Imagina un lugar donde el espacio dejó literalmente su huella en la Tierra. No es ciencia ficción, sino un paraje real en el estado indio de Maharashtra: el singular lago Lonar. Nacido del impacto de un meteorito, sigue considerado uno de los fenómenos naturales más insólitos del país.
Hace miles de años, un meteorito se estrelló contra el suelo a una velocidad descomunal. Atravesó la dura roca basáltica y excavó un cráter de gran tamaño. Con el tiempo, el agua fue llenando la depresión y dio origen al lago Lonar. La cuenca mide cerca de 1,2 kilómetros de diámetro y supera los 130 metros de profundidad.
Los científicos aún discuten la datación del impacto. Unos proponen que ocurrió hace unos 52.000 años; otros lo sitúan tan atrás como 570.000 años. Lo que sí está claro es su rareza: no se han encontrado en la Tierra otros cráteres formados en roca basáltica como este. Cuesta no imaginar el instante del choque, y también entender por qué el lugar concentra tantas miradas.
A diferencia de los lagos de agua dulce, Lonar es salino y alcalino a la vez, rico en sosa. Esa combinación se explica por la geología local y por el hecho de que no está conectado con otros cuerpos de agua: lo que entra, suele quedarse. El resultado es un medio exigente en el que solo resisten formas de vida muy selectas.

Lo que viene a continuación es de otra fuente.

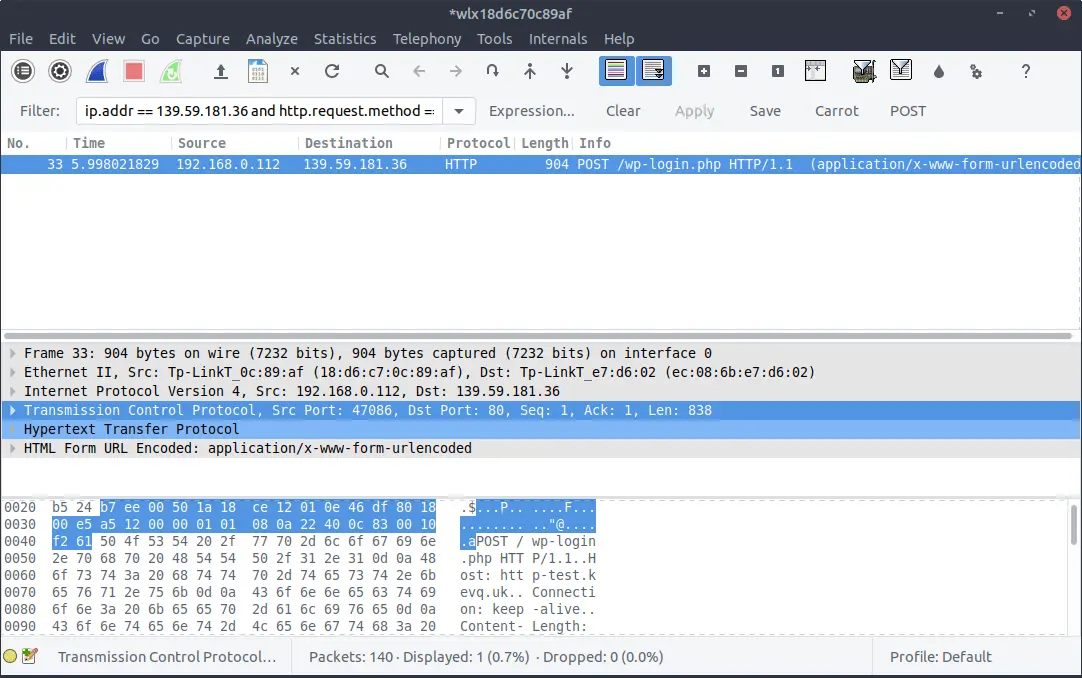
Task: Click the Expression... button
Action: coord(531,111)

Aun así, la naturaleza se adapta. Sus aguas albergan microorganismos especializados que rara vez se observan en otros lugares. Investigadores los estudian para comprender mejor cómo podría funcionar la vida en condiciones extremas, incluso en mundos tan implacables como Marte. La idea suena ambiciosa, pero lo que ocurre en Lonar la hace convincente.

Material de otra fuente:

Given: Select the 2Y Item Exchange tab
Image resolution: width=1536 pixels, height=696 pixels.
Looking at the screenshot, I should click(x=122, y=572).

Pese a la química inusual del lago, el borde del cráter y su entorno laten con árboles, aves y pequeños animales. La zona está reconocida oficialmente como monumento natural y cuenta con protección estatal. También figura entre los sitios naturales de importancia global gracias a un ecosistema irrepetible.
Proteger un lugar así no es sencillo. En el último año no se han registrado amenazas graves, pero el cambio climático y la huella humana podrían poner a prueba la resiliencia del lago en el futuro. Para un paisaje forjado por un golpe cósmico, su equilibrio sigue pareciendo sorprendentemente frágil.

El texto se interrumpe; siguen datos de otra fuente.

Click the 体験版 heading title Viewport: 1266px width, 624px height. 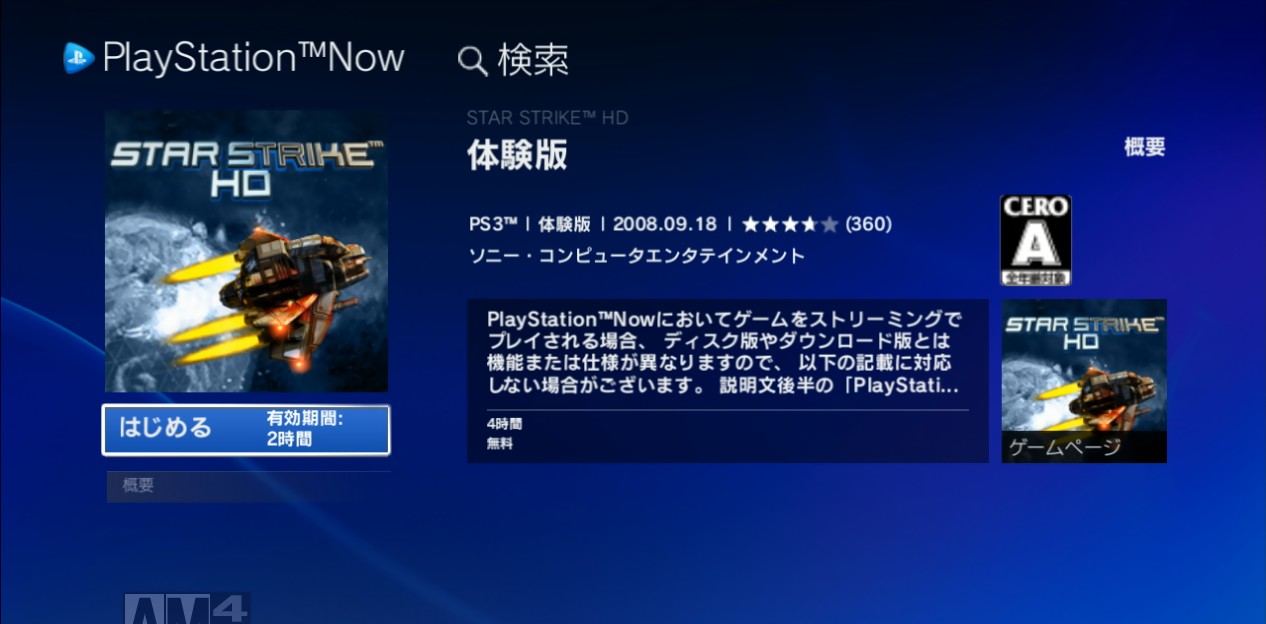pyautogui.click(x=518, y=155)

La historia de Lonar es cultural además de natural. Según la leyenda, aquí fue derrotado un demonio llamado Lonasur, de ahí el nombre. Alrededor del lago aún se alinean templos centenarios con tallas minuciosas, cada uno una pieza del vasto pasado de la India.
Siguen llegando peregrinos y viajeros, aunque el lugar permanece fuera del radar para muchos. Ese sosiego refuerza su magnetismo, como si el cráter llevara marcando su propio tiempo desde hace edades.
Lonar no exige un billete de avión para dejar huella. Su historia por sí sola resuena: un vínculo directo entre la Tierra y el espacio, entre lo que fue y lo que es. Son pocos los sitios que lo expresan con tanta claridad, un recordatorio perdurable de hasta qué punto puede asombrar nuestro planeta.